Ainsi, nous avancerons jusqu’à ce que nous découvrions que nous sommes dans un système totalement nouveau. Dans le dessin on peut voir un système, le second système sous celui-ci, et le troisième au sommet.

Le système central est nous dans nos sensations ordinaires. Le système inférieur représente les nouvelles forces égoïstes apparaissant en nous. Mais pour l’instant nous ne percevons pas clairement que ce sont les nôtres. Elles apparaissent en nous de nulle part, comme si nous étions contrôlés par elles. Il y a plusieurs théories à ce sujet, y compris certaines théories cosmiques.

Il y a un autre système qui semble opposé à nous : un système altruiste, le système de l’attribut du don, de connexion, le système intégral. Notre système égoïste est opposé à ce nouveau système.

Tous ces systèmes se révèlent en nous, en moi. Pourquoi me suis-je dessiné moi-même « à l’intérieur de moi-même ? » C’est parce que je pense que les forces égoïstes à l’intérieur de moi ne sont pas les miennes. D’un côté, elles commencent à apparaître en moi comme des forces étrangères, comme venant d’en-bas. De l’autre, je sens déjà que j’ai été «emmêlé» dans un autre système, qui n’est pas celui que j’ai créé.

Jusqu’à aujourd’hui, seule la partie centrale du système existait pour moi, la partie qui est colorée en jaune, le «moi». J’existe. C’est moi. C’est notre monde, dans lequel nous avons trouvé facilement notre chemin. Tout allait bien.

Maintenant, je vois que certaines pensées ne sont pas exactement les miennes, ainsi que certains sentiments et désirs. Pourquoi ? Parce que je n’ai pas l’impression, qu’ils me conduisent à ma propre réalisation, que c’est exactement ce dont j’ai besoin. C’est pourquoi les gens échappent à la drogue, au divorce, ou à différents types de terrorisme. Ils ne sentent pas que c’est eux. Le sentiment de mon « moi » personnel disparaît. Nous commençons à sentir que certaines forces (pas les nôtres) nous remplissent et nous poussent.
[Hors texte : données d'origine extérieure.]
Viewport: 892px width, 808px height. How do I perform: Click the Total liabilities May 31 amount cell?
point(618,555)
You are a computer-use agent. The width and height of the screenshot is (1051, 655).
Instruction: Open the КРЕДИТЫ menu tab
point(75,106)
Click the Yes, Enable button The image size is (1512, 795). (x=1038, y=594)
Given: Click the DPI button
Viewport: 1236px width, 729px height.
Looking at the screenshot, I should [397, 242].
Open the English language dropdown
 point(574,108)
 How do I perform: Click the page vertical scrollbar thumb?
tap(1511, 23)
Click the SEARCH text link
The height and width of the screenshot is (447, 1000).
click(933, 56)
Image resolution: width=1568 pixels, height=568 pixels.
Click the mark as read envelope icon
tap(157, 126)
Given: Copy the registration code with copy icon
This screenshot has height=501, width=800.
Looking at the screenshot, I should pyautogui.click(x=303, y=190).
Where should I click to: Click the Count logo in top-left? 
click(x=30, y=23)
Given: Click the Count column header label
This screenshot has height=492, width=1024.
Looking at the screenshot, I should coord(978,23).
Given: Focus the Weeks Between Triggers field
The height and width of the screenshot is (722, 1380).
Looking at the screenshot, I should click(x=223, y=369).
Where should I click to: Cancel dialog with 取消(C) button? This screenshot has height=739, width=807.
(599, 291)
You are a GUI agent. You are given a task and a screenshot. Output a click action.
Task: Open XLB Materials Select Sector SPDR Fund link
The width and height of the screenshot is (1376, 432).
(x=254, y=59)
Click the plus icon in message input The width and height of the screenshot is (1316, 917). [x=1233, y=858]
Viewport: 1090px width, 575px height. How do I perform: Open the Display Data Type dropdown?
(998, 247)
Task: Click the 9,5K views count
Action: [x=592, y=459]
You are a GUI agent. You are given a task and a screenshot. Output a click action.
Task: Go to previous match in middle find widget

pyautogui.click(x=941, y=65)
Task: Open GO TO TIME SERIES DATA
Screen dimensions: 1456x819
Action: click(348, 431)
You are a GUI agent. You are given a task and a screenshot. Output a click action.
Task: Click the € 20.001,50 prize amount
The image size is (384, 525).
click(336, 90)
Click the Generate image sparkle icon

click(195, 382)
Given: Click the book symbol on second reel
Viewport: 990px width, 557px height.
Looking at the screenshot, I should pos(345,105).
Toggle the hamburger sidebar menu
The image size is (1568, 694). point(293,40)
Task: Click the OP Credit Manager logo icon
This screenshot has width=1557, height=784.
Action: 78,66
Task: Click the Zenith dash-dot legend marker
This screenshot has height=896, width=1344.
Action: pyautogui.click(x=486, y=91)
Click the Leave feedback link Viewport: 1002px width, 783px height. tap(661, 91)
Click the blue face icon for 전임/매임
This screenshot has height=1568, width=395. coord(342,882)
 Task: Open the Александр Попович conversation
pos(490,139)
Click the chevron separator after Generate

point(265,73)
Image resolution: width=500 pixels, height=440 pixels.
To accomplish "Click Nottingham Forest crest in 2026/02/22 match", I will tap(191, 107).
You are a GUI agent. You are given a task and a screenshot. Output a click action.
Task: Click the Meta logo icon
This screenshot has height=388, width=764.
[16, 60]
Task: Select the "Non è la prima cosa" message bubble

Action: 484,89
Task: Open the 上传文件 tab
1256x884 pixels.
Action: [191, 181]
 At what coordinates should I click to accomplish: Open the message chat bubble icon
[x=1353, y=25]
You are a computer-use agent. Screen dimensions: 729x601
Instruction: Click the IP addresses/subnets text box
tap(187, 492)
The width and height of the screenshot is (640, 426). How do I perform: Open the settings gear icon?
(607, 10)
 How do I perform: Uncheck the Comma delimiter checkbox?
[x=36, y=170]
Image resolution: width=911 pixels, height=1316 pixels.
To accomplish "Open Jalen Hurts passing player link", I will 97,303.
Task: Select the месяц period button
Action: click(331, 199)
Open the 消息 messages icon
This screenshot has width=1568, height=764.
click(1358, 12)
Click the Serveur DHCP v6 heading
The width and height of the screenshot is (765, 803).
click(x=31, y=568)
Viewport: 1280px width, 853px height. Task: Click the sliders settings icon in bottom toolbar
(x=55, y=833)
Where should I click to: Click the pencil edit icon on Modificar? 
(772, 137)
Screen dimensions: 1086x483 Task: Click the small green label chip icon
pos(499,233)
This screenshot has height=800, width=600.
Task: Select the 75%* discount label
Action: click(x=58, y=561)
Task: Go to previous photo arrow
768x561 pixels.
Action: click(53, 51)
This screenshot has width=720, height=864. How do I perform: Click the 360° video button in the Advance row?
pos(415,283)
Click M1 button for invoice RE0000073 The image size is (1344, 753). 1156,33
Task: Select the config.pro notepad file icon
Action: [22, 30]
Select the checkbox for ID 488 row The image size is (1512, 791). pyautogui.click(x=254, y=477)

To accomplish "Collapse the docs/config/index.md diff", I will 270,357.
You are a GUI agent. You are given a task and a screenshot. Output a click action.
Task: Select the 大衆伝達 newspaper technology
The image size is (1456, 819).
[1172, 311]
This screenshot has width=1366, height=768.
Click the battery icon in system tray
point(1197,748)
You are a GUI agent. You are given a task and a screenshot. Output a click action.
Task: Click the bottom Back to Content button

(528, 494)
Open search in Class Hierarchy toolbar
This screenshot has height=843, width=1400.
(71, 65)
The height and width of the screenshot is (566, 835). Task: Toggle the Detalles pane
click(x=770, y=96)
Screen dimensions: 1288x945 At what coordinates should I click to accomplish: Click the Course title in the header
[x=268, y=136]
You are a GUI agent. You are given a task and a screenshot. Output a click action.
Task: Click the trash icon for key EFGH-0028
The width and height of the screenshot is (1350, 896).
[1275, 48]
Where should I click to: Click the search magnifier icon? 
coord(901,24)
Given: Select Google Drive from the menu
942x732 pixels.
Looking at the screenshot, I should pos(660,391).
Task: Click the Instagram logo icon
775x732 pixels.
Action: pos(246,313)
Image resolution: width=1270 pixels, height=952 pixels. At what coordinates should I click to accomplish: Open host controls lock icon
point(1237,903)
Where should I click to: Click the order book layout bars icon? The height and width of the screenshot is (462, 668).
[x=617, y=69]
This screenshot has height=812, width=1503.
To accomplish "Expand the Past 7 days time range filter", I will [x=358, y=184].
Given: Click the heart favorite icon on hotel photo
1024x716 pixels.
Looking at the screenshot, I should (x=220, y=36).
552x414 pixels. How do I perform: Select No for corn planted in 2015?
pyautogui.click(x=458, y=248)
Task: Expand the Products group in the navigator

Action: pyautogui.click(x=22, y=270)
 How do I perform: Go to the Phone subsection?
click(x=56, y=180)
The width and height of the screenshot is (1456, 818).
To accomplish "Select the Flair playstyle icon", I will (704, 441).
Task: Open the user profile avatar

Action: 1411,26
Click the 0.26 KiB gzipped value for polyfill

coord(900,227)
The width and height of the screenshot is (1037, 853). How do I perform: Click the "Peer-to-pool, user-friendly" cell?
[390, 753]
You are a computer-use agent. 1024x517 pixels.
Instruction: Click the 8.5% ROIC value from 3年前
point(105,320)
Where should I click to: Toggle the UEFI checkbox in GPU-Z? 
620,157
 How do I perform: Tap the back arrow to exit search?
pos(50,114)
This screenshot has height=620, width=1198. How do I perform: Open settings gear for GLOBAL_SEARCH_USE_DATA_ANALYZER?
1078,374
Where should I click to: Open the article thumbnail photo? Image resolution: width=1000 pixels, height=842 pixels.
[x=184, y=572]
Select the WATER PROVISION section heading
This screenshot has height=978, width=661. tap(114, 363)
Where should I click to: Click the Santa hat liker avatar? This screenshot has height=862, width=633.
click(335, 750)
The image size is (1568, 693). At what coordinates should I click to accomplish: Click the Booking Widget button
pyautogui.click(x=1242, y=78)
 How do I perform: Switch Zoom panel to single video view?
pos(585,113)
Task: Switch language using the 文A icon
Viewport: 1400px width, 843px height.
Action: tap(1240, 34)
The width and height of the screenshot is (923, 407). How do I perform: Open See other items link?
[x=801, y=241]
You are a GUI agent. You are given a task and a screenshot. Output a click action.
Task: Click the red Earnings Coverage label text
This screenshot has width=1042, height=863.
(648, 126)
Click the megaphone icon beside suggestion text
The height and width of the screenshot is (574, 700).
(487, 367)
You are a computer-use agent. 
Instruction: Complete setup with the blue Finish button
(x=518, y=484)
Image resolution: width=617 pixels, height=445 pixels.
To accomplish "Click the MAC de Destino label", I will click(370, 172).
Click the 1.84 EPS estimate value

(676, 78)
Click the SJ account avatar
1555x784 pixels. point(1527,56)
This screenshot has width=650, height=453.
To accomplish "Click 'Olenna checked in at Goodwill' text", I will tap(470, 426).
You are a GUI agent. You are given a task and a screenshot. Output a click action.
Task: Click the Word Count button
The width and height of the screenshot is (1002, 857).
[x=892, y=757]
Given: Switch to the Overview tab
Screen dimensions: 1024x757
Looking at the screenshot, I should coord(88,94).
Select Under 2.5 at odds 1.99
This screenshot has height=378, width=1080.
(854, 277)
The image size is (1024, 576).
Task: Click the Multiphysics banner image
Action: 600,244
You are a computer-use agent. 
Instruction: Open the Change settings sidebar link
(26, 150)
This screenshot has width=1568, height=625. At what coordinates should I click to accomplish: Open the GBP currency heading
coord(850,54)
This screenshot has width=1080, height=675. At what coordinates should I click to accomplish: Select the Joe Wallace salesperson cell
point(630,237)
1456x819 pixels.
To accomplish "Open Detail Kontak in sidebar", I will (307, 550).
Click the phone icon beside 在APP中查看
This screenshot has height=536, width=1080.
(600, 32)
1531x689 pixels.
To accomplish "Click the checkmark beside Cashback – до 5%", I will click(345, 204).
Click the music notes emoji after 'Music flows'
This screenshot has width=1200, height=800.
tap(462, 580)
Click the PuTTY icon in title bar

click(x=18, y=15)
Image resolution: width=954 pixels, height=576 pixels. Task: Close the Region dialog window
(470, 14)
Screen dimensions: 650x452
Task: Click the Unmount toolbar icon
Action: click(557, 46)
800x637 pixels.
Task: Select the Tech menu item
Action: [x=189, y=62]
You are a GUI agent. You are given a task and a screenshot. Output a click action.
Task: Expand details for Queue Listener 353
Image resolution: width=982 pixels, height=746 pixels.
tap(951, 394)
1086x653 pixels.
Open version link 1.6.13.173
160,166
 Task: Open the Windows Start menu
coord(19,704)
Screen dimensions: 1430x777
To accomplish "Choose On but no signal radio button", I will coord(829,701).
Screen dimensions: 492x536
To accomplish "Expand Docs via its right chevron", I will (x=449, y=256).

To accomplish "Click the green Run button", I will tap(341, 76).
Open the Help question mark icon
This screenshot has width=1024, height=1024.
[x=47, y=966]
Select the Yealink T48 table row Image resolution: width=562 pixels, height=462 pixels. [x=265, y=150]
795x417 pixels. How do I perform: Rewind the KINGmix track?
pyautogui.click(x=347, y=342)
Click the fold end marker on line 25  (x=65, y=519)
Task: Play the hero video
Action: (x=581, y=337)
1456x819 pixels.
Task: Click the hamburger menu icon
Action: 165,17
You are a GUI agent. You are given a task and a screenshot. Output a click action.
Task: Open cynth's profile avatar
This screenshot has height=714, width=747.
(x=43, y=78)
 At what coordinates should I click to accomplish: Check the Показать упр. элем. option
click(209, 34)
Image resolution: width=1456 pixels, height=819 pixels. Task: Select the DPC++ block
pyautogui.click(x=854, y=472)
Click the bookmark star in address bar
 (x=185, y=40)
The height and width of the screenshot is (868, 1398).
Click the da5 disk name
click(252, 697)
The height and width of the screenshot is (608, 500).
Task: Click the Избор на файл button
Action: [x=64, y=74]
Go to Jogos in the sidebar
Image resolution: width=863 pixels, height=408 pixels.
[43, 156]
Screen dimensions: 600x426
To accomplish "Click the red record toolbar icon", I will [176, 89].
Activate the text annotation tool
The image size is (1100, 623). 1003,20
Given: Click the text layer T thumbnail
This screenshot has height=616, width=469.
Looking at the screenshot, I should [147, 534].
Nous pensons que notre égoïsme est extérieur à nous. Il est une force qui arrive de l’extérieur. Ce n’est pas moi. Je suis quelque chose de différent.

Il y a autre chose en moi, quelque chose de naturel, et des forces égoïstes pèsent tout simplement sur moi. Elles m’énervent. Alors, je commence à sentir que mes forces égoïstes ne sont pas les miennes, et je les appelle «le mauvais penchant», les mauvais désirs, les désirs malveillants, les désirs qui ne sont pas les miens, qui ont été instillées en moi.

Une personne se détache peu à peu de sa nature. Le « moi » commence à s’identifier avec un ajout placé au-dessus de sa nature précédente. J’ai déjà le sentiment que mon «moi» ne représente pas mes désirs, mon «ego» ne reflète pas mes pensées. Je peux me détacher d’eux, je peux les dépasser, et je peux les changer.

C’est pourquoi j’ai dessiné le système en deux parties. C’est très important, parce que sous cette forme, je commence déjà à me voir comme quelque chose de complexe. Il y a le «moi» et il y a mes désirs égoïstes, ainsi que les attributs qui existent tout simplement en moi, mais je peux en quelque sorte les annuler et les modifier. Je ne suis pas du tout attaché à eux.

En raison de la découverte du «qui je suis et ce que je suis », je commence à sentir en même temps, que je suis dans un autre monde. Ainsi, tout autour de moi semble identique, mais quelque chose est différent, quelque chose a changé.

J’ai l’impression de me retrouver dans un environnement où il y a d’autres pensées, d’autres sentiments, une certaine conspiration contre moi. Je ne comprends toujours pas ce que c’est, mais je me trouve dans un endroit, où il y a beaucoup de forces différentes, de pensées différentes, et de liens différents, qui circulent autour de moi. J’ai l’impression qu’ils existent, mais ils ne m’affectent pas. Au contraire, ils ne font que de m’envelopper, et je ne peux rien faire avec eux.

Ceci est notre perception du monde : C’est très clair et conduit à des résultats clairs.